Burns’ open records bill passes key vote in state House committee
“Increasing government transparency should be an ongoing endeavor – not an effort that stops with my bill"
Rep. Frank Burns April 14, 2022 | 12:09 PM
HARRISBURG, April 14 – With his bill to update the state open records law quickly receiving a key vote in a state House committee, state Rep. Frank Burns is pointing to the bill’s bipartisan support and fast-tracking as a sign that his fellow legislators recognize the value of his bill, and the impact it could have for public transparency.
“As lawmakers we are routinely forced to make decisions that affect people across Pennsylvania, and it is our job to make the most informed decisions possible on behalf of the people we represent,” Burns said. “My bill simply shortens the timeline an agency has to provide public information to lawmakers; therefore, this change would benefit all Pennsylvanians.”
Burns’ bill (HB 2471) would require government entities to respond more quickly to open records requests from public officials who need information in the course of their official duties. Government agencies would be required to provide a final answer on the records request within five days, eliminating a 30-day extension permitted under current law.
If the agency denies the request, an elected official could appeal to the state Office of Open Records. To support the OOR in handling these requests, the bill would also create a dedicated appeals officer position within the office specifically to handle appeals from elected officials.
The bill would not change what information is considered public in Pennsylvania and would not affect individuals who use the law to access public documents.
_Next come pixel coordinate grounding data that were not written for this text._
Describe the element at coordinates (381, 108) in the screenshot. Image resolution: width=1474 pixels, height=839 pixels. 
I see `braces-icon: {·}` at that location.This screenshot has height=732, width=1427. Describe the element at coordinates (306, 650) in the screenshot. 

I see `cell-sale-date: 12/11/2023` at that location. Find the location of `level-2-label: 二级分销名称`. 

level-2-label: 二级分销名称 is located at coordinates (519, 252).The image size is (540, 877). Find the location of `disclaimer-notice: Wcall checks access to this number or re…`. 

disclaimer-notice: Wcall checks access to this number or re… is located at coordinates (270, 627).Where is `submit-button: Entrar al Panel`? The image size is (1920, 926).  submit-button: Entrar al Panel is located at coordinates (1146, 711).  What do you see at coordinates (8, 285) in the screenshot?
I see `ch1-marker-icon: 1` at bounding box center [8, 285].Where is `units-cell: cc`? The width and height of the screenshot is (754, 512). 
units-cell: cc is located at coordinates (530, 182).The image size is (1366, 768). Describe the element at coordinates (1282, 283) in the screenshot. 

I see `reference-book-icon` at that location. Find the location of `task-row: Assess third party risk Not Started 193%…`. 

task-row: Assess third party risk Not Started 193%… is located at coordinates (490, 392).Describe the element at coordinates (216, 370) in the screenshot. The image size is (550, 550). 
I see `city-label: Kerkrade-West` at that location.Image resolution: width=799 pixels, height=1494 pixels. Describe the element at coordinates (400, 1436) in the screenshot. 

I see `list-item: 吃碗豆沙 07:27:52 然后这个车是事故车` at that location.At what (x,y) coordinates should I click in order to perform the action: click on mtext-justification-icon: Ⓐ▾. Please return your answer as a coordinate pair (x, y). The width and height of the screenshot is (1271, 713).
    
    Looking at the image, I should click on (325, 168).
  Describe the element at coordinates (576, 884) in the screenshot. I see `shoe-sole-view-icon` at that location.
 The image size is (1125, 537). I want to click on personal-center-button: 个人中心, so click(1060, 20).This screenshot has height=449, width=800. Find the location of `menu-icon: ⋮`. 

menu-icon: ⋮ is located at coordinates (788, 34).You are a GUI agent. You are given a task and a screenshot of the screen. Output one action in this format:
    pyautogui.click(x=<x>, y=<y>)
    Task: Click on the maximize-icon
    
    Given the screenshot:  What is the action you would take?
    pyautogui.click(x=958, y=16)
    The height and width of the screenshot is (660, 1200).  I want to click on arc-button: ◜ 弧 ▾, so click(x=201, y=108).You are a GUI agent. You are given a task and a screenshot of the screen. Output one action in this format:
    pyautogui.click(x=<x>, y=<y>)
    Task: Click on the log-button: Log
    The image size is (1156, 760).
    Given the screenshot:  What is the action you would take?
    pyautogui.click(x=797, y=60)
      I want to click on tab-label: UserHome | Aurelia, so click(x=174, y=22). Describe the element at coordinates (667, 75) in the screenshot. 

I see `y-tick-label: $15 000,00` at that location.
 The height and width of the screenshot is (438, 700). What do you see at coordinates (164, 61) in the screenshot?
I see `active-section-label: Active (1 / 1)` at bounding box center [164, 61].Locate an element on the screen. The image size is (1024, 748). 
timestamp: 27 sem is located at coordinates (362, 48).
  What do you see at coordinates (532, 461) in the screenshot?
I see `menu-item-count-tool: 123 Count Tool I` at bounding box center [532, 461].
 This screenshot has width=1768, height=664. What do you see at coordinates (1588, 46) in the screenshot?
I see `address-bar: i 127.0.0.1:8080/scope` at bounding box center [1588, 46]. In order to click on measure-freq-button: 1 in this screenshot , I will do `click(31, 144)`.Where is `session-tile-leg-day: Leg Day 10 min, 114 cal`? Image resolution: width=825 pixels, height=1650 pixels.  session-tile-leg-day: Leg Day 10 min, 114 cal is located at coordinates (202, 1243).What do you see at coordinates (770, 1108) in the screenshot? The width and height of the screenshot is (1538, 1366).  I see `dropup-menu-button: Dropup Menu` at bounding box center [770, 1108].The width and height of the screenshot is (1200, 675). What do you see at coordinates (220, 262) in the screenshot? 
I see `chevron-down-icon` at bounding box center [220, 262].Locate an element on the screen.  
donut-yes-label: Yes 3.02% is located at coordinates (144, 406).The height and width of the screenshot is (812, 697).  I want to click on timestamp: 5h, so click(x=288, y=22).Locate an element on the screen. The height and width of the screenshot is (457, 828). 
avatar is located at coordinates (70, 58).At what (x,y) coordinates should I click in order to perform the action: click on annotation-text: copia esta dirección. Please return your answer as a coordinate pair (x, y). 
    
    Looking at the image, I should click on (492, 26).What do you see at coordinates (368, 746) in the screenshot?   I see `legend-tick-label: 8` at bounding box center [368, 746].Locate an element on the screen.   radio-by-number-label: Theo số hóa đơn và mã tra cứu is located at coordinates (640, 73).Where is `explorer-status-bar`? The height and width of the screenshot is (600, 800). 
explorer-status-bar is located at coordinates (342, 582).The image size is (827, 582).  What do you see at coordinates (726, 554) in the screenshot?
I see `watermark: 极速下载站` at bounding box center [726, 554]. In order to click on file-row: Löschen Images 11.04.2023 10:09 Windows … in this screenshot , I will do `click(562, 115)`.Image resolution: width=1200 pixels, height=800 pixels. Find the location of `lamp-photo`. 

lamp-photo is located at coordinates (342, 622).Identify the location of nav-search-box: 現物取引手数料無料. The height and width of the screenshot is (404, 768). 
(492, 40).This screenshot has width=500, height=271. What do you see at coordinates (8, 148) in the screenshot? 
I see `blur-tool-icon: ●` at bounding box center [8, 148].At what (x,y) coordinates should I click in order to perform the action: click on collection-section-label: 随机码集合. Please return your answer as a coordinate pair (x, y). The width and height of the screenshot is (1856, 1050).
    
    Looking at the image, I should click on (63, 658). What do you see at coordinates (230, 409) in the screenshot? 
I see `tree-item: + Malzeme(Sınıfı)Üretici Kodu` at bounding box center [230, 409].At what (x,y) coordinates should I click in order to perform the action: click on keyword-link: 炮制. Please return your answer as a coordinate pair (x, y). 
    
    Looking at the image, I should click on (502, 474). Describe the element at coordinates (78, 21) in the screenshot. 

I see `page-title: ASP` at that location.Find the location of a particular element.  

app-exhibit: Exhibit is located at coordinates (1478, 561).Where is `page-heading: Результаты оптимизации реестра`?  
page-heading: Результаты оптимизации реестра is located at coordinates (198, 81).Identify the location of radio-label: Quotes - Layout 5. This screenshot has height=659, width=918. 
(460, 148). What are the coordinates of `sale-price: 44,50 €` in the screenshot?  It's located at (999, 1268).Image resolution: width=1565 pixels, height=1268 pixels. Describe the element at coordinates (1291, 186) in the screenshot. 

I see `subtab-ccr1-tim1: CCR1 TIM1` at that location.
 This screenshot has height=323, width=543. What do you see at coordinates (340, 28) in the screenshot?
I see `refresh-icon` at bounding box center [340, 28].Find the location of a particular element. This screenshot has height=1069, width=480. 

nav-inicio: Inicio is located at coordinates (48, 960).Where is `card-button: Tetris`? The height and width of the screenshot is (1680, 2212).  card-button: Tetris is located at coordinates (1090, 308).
Burns has been a champion of public records since taking office, taking his fight for transparency and open government all the way to the state Supreme Court.
“Increasing government transparency should be an ongoing endeavor – not an effort that stops with my bill,” Burns said. “We should be continuing to improve the ease of access to information and creating a culture of openness like many other states.”
Having been voted out of the House State Government Committee on Wednesday, Burns’ bill now heads to the state House for a general consideration.